At Creative Market we have millions of products in seven broad categories and a marketplace with constantly evolving design trends. To address the unique dynamics of our marketplace and produce exceptional recommendations we built an engine that relies on the marriage of traditional matrix factorization and word2vec. We adapted the approach from Factorization Meets the Item Embedding: Regularizing Matrix Factorization with Item Co-occurrence¹. Their technique, dubbed CoFactor, demonstrates superior performance compared to traditional matrix factorization on several real-world datasets. It accomplishes this by skewing (regularizing) results towards item similarity derived from user browsing behavior.
Our recommendation engine was validated through a series of A/B tests on a weekly product email where it was compared against products ranked by popularity. We found that tuning certain parameters even slightly sent us on a rollercoaster ride, and certain values had strong negative effects. The final pipeline however boosted our click-through rate by 65% and purchase rate by 39%. We were able to achieve this by using only 6 weeks of prior data to account for fast moving trends and changing buyer interest. Our pipeline currently operates in production and allows us to generates recommendations for 187k users each day.
But before we dive into the details feast your eyes on some samples:
After hearing about the level of optimization and testing we did for our pipeline an acquaintance of ours was taken aback. His immediate reaction was: “why did you spend so much time working on it? Aren’t recommendations a solved problem?” Far from it! While there are plenty of mature recommendation algorithms, every platform has unique characteristics that must be carefully considered.

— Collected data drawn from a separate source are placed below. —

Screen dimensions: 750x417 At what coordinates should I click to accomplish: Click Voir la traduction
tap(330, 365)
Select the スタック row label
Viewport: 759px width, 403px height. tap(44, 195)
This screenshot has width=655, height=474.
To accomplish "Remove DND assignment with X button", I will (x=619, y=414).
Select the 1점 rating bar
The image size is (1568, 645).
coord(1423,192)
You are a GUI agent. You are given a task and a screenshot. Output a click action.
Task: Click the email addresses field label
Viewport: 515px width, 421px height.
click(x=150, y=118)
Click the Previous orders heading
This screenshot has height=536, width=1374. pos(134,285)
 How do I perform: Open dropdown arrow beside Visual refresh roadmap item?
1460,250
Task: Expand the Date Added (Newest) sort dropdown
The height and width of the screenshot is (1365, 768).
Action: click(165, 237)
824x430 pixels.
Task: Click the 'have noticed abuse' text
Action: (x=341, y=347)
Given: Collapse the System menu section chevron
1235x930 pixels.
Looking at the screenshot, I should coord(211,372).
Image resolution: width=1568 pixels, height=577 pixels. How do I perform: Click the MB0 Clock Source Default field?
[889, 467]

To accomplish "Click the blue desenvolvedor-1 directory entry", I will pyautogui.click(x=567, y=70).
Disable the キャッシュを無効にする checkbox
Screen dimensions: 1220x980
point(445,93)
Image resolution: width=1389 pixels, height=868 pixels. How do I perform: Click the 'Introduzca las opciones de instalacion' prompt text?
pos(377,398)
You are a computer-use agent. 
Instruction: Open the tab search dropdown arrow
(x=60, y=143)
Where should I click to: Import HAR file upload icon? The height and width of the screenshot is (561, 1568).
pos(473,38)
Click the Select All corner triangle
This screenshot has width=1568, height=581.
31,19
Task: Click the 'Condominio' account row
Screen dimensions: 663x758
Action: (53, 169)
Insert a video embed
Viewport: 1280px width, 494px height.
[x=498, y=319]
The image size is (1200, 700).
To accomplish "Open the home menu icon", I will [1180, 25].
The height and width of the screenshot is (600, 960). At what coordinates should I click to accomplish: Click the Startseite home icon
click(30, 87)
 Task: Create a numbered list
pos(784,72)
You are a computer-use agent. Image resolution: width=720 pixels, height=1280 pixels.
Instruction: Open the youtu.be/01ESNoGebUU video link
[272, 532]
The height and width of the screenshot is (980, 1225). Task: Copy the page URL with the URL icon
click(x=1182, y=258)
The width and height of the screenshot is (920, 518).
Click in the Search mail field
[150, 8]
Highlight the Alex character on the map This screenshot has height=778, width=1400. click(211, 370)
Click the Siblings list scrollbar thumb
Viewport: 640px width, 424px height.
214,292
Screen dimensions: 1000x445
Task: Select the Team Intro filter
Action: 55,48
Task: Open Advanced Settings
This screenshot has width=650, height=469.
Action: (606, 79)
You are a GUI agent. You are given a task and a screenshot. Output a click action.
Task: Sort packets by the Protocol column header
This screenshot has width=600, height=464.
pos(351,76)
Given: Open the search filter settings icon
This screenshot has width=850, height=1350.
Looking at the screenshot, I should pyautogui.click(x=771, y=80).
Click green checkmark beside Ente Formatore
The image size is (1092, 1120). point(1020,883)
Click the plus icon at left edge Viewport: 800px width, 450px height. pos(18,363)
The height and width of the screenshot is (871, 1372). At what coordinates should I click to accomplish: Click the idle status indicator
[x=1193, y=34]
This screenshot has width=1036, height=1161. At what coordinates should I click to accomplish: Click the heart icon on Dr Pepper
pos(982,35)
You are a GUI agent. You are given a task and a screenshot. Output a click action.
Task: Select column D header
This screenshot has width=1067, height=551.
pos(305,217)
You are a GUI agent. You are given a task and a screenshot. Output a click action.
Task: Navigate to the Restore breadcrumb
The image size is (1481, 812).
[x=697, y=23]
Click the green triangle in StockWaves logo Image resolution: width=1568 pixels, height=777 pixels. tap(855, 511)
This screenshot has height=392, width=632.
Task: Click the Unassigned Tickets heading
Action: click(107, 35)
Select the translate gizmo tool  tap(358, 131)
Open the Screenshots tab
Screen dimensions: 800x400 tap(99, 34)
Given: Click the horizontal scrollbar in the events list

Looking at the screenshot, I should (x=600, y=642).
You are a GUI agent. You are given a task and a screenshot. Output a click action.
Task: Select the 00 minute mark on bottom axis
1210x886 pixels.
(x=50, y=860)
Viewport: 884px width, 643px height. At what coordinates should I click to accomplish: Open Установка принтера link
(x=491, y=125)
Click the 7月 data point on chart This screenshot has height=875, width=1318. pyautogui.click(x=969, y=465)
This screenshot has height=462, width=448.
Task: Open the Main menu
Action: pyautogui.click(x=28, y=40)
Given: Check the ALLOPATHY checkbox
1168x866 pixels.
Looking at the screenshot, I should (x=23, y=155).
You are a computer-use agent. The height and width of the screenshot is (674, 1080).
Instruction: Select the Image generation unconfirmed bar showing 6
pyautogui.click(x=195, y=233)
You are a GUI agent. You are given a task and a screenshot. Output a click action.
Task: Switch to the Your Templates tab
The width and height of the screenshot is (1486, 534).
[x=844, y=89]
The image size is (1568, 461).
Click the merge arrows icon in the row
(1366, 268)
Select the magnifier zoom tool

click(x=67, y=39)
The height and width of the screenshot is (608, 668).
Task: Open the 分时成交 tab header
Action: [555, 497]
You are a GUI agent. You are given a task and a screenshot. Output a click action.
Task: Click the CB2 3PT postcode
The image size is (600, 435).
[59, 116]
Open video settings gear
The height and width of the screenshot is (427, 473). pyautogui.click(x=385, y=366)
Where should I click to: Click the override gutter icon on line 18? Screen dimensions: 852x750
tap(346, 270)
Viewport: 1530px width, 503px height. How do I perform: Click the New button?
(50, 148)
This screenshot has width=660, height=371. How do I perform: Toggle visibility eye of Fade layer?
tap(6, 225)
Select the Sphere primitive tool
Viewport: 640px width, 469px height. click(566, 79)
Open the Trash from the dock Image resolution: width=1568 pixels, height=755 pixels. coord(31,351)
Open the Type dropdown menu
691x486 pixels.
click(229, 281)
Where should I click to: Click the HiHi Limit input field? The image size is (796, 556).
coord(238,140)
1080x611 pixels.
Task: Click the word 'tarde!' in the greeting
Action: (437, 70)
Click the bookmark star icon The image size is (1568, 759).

These include:
- User-item sparsity
- Available engagement data (clicks, likes, purchases, etc)
- Seasonality trends
- Item categorization/diversity
- Variety of user behavior
With so many factors to consider it’s important to make informed decisions based on the platform, tune parameters using internal metrics, and finally select hyper-parameters based on statistically significant A/B test results. In our experience you can’t just throw some click stream data into a matrix factorization library and expect to do better than items ranked by popularity.
Behold the Pipeline
Our pipeline can be broken down into three main phases: pre-processing, recommendation, and post-processing.
- Remove views outside of our time horizon
- Remove views that correspond to free goods*
- Remove products from specific categories
(less popular ones that introduce noise into the system)
- Construct a list of seasonal items
(e.g. products exclusively for Christmas, Thanksgiving, Valentine’s Day)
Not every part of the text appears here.